Connect with users beyond your walls. Even the most dedicated exercise junkie spends a lot more of his life outside the gym than inside, IHRSA has noted, so it makes sense to stay in touch via technology. Sharing fitness data with trainers or teachers can again keep clients motivated and focused on their fitness goals, but beyond personal fitness trackers, there's lots of room for less cutting-edge technology to be of assistance, as well. Virtual programming—on-demand workout videos accessed online—can help you expand your expert offerings and make instruction available at times when it might not make sense to schedule a class, Poppler explained.

Having these sorts of resources available to members on your facility's website may also help you expand your reach to new populations. For example, those affected by our country's obesity epidemic "are not the majority currently doing HIIT in the gym three times a week," Wall said. "They're shy or intimidated about traditional facilities, so online coaching or videos are a better option to help them meet their goals in the environment where they're comfortable."

Insight #3—In-House Expertise

This last tip is truly timeless: There's no trend big enough to supplant what's already working for you.

Find middle ground. "It's certainly a balance," Green said. Don't cast aside those enjoying treadmill time or circuit training, "but perhaps thin it out a little," he suggested. Create some open space that can be used in a variety of ways, and you might be surprised what happens. "Create a less intimidating environment," he suggested, "not just to be more appealing, but to create an inclusive and energetic space."

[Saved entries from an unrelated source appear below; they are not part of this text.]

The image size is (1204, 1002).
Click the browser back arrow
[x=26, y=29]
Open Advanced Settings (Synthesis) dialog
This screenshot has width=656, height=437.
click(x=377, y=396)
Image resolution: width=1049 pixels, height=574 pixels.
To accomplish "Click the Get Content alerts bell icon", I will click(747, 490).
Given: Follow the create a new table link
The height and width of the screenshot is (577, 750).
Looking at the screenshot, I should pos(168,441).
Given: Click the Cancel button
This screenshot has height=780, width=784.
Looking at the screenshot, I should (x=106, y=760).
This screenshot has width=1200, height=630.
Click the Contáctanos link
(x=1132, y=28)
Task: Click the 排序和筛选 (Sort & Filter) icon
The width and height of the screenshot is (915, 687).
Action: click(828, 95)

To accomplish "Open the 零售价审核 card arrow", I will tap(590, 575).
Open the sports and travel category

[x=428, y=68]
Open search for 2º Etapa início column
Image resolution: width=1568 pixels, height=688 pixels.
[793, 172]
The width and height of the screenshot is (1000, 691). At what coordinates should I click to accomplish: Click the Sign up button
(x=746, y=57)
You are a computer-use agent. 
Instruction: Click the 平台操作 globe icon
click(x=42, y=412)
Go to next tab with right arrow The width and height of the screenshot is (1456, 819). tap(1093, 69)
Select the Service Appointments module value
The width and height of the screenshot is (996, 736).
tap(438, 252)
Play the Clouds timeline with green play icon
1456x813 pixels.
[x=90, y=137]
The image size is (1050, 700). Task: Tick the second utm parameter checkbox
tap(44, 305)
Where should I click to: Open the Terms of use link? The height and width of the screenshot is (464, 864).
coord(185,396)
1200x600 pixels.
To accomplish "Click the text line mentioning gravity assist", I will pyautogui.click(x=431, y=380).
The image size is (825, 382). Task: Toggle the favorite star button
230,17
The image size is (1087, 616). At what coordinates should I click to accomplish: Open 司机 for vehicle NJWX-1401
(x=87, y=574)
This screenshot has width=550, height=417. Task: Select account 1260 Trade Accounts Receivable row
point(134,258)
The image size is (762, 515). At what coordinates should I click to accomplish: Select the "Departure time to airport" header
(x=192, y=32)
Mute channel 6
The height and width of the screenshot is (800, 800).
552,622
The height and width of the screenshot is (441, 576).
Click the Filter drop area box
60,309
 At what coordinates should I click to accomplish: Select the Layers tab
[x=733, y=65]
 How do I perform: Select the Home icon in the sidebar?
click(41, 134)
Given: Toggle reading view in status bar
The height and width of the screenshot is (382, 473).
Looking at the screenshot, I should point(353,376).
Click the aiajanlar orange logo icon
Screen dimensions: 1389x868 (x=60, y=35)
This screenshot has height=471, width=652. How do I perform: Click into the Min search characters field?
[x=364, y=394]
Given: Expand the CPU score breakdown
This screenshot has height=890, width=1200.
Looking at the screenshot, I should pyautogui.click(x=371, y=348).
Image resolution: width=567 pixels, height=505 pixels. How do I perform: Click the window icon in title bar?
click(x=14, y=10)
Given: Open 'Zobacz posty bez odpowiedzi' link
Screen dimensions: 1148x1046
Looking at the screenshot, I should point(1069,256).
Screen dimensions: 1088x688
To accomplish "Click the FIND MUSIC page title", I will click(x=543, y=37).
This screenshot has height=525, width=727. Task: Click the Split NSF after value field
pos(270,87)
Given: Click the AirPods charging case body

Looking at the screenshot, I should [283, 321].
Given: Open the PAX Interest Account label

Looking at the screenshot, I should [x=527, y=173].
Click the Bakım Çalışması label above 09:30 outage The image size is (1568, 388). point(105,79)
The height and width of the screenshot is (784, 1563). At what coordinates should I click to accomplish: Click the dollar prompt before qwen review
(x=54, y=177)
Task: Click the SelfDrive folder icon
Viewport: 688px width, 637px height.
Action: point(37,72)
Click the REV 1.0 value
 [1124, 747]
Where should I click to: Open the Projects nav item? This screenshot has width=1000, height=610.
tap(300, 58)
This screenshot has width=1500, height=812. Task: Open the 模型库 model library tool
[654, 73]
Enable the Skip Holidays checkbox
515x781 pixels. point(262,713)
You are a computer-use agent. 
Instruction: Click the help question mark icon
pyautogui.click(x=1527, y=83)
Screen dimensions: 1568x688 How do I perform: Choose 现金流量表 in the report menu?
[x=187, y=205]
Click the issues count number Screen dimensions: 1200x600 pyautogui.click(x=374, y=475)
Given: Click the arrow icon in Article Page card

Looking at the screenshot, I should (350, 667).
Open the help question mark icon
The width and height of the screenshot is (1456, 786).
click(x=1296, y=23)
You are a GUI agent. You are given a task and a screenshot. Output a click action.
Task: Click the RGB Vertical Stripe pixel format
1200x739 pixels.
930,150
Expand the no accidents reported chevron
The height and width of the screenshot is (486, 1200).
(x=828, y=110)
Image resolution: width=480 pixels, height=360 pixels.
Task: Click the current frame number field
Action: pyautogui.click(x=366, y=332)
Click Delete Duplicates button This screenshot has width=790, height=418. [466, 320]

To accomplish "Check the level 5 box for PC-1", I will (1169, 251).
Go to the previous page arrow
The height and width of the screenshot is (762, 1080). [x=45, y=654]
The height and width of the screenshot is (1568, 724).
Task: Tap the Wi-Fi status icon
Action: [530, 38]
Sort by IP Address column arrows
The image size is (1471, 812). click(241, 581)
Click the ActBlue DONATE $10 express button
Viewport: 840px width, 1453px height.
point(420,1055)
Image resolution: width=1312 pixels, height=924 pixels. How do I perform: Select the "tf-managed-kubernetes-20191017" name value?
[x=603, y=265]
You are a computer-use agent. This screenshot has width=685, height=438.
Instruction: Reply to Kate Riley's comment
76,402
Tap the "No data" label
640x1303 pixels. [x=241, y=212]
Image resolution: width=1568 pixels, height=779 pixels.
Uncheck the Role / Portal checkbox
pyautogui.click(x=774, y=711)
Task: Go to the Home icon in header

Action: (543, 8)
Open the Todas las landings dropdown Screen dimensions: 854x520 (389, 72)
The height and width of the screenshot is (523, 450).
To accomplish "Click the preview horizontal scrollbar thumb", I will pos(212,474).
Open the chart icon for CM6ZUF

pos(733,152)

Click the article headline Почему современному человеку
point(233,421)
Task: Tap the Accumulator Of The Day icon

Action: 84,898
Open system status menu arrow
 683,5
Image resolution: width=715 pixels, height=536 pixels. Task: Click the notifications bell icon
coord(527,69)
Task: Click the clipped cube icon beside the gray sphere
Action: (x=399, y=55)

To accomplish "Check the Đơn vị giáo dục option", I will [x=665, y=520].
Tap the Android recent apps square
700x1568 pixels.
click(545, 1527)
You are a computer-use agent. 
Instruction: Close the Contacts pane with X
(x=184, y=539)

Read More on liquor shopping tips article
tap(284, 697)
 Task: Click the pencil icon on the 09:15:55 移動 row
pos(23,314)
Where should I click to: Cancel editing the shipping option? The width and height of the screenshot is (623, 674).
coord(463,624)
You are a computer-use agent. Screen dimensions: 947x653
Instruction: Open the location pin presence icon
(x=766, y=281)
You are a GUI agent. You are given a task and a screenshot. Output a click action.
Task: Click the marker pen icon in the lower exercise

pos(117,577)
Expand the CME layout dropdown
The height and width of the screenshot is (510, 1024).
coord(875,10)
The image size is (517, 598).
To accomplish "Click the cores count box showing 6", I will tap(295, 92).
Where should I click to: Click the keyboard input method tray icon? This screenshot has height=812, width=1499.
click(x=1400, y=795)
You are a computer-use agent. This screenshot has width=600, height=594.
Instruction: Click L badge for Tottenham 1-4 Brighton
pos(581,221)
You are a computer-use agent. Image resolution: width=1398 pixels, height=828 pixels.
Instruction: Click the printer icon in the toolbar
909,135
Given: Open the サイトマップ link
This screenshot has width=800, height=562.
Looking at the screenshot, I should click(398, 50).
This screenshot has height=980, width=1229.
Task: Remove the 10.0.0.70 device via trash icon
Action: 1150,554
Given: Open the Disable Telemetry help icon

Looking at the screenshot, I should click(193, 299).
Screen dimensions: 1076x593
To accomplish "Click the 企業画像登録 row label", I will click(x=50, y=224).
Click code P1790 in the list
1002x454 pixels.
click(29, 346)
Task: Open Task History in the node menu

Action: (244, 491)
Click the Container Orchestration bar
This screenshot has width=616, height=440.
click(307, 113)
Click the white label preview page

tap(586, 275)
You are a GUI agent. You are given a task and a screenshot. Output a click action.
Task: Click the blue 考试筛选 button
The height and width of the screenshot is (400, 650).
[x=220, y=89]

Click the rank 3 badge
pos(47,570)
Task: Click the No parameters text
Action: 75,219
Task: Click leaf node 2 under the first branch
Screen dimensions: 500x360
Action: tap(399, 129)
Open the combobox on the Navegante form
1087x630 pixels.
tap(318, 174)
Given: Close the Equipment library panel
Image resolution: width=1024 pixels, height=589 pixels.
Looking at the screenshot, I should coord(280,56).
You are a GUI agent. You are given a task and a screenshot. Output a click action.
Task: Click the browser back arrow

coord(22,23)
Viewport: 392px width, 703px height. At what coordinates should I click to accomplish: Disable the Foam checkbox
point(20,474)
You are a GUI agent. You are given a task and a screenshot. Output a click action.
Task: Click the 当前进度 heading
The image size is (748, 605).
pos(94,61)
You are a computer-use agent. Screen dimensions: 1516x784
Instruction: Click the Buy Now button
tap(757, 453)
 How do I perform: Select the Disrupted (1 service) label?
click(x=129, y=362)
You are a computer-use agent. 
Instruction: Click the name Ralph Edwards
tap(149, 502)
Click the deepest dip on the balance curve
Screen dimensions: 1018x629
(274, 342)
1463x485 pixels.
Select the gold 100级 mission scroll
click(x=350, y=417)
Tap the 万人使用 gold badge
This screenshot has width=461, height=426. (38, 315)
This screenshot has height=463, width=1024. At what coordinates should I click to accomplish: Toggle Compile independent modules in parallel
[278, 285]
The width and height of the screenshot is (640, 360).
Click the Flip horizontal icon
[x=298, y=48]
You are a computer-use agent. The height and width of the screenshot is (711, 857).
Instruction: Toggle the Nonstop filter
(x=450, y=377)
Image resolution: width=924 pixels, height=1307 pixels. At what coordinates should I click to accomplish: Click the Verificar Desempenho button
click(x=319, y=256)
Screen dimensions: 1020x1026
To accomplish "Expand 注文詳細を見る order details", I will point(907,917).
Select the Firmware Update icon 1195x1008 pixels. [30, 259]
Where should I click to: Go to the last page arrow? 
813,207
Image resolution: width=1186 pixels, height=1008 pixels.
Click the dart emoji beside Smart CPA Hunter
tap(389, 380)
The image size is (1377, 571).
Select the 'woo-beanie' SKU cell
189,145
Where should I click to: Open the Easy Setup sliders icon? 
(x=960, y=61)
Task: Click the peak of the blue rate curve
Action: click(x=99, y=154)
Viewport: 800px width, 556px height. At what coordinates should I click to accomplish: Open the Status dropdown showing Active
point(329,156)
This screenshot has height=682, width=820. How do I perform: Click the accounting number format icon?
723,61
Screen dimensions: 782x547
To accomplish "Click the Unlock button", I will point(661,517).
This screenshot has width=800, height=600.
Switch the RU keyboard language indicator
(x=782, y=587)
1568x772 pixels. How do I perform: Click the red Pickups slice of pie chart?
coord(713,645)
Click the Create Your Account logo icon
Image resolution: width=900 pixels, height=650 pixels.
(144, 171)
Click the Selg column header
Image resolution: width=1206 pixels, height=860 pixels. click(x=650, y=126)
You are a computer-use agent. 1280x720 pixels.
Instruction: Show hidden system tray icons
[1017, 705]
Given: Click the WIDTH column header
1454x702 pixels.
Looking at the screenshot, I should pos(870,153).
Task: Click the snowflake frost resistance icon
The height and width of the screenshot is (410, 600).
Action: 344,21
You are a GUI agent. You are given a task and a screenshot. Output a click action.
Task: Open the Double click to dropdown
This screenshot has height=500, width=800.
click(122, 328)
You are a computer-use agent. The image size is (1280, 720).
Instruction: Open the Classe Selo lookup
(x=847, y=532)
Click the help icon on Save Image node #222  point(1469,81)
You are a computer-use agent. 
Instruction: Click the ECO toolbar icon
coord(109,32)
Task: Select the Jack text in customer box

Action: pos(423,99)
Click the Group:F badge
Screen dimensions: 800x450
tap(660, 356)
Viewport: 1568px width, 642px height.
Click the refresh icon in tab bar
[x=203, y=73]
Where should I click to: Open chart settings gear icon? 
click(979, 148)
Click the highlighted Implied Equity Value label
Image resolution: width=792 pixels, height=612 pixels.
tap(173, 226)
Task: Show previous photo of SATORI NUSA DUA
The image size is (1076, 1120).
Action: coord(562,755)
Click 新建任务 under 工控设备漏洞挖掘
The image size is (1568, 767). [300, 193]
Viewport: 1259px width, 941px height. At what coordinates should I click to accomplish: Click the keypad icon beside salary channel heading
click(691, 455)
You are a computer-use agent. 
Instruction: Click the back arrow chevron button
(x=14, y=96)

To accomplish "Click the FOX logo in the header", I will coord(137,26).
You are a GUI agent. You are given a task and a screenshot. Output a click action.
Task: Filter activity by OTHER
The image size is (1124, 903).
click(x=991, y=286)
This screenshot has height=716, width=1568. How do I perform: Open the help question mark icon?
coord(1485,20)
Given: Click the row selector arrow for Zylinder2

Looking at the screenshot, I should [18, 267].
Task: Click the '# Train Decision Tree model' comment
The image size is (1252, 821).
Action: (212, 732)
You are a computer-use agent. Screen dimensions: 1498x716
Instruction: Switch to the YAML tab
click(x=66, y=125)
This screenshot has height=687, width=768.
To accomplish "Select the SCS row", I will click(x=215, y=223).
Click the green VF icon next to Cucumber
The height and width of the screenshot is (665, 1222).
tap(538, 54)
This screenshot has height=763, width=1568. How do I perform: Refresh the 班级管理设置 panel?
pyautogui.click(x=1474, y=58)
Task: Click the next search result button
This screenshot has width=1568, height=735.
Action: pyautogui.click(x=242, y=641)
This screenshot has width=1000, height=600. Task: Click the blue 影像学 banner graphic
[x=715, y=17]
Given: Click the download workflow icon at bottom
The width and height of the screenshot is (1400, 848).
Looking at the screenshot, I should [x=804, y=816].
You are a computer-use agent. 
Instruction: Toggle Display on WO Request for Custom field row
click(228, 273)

Talk to your constituents. Discuss these newer concepts to see what appeals to them. Your demographics are a big factor in both programming and facility choices, so don't forget to listen to the voices closest to home. After all, it's users who create the trends in the first place. "Zumba is a classic example," Wall said. These dance exercise classes are available at many clubs and gyms now because members asked for them.

Use your staff as a resource. What technologies are they familiar with? What do they feel would work best for integrating into your facility? "Let programming drive growth," Wall suggested. "Then you can make the right level of investment in equipment." And in the meantime, let your staff educate your clients and be creative. "Take what you have and build education around it so it still maintains its value."

Ultimately, whether you choose a big change from among these suggestions or a small one, keep the big-picture perspective in mind, rather than the more transient, trendy details. (No one's forcing you to wear jeggings.) This is a "long-term, societal endeavor," Green said. "Getting more people to find their space within physical fitness, giving them a more inclusive opportunity to find something they like, [because] that's when they stick with it and get results—that's good for business, good for the end user, and certainly good for the obesity crisis."